Neither of these threshold issues was raised in the city’s motion for summary judgment. Instead, the city reached its own legal conclusions on these issues and presented them to the trial court as fact. Specifically, the city argued that plaintiff had been jaywalking at the time of the accident and, therefore, was not a permitted and intended user of the street. Interestingly, during oral argument, the city altered its position and admitted that plaintiff had not been jaywalking and that she was a permitted user of the street. However, the city maintained its position that she was not an intended user of the street. In our view, the entry of summary judgment on the issue of duty was premature. As stated, the questions of permitted and intended use and reasonable foreseeability must be addressed first. Without a clear resolution of these questions, the right to summary judgment is not free from doubt.

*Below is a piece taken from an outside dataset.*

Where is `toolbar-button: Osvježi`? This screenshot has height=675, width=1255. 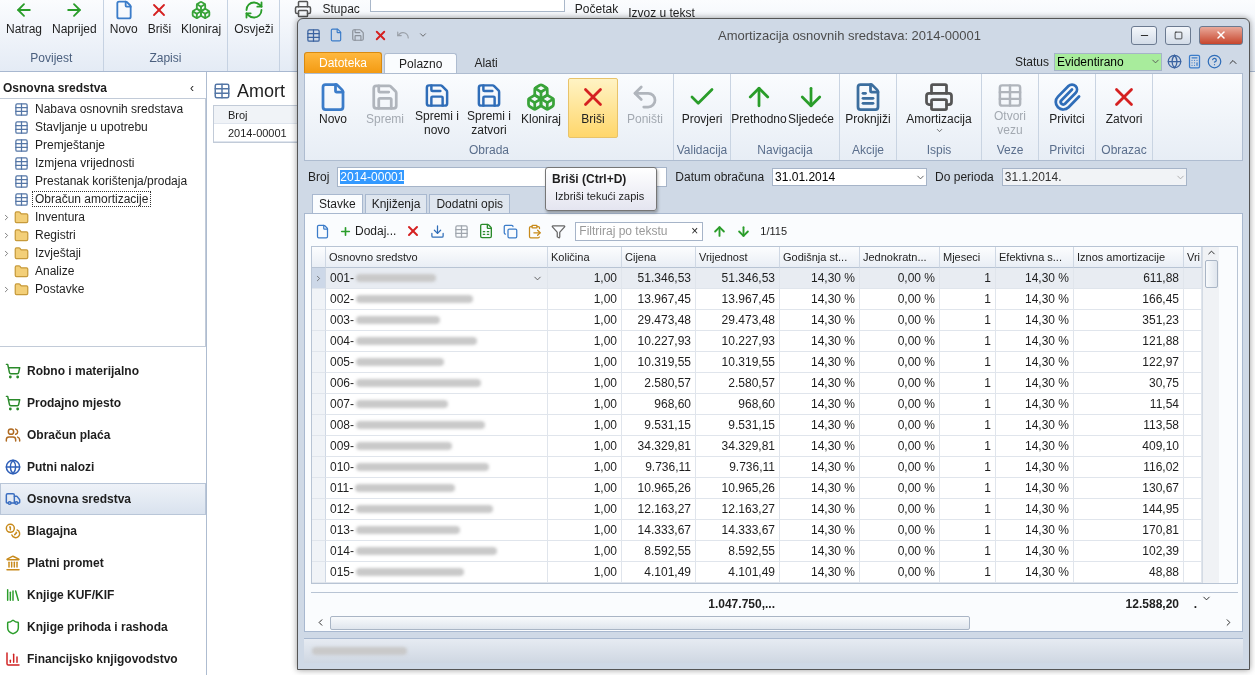
toolbar-button: Osvježi is located at coordinates (254, 19).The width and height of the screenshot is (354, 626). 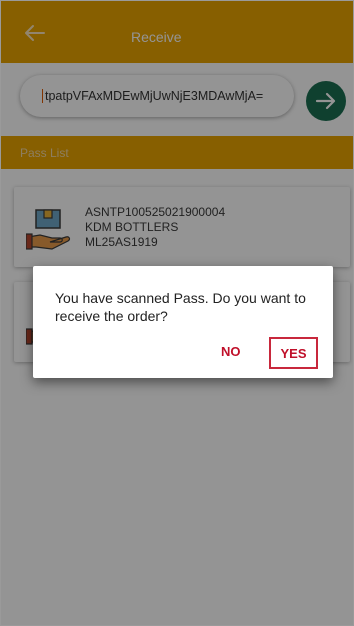 What do you see at coordinates (231, 352) in the screenshot?
I see `no-button: NO` at bounding box center [231, 352].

The cases relied upon by the city are distinguishable on the pivotal point that, in each of these cases, there was no question as to whether the respective plaintiff had been an intended and permitted user of the street. Vlahos v. City of Chicago (1990), 198 Ill. App. 3d 911 (plaintiff was walking to his illegally double-parked truck); Mason v. City of Chicago (1988), 173 Ill. App. 3d 330, 527 N.E.2d 572 (plaintiff admitted that she had been jaywalking); Risner v. City of Chicago (1986), 150 Ill. App. 3d 827, 502 N.E.2d 357 (plaintiff had been jaywalking); and Deren v. City of Carbondale (1973), 13 Ill. App. 3d 473, 300 N.E.2d 590 (plaintiff was struck by a car while using the roadway as a sidewalk).

For the aforementioned reasons, the judgment of the circuit court of Cook County is reversed and the cause is remanded for further proceedings consistent with this opinion.

Reversed and remanded.

BUCKLEY, P.J., and MANNING, J., concur.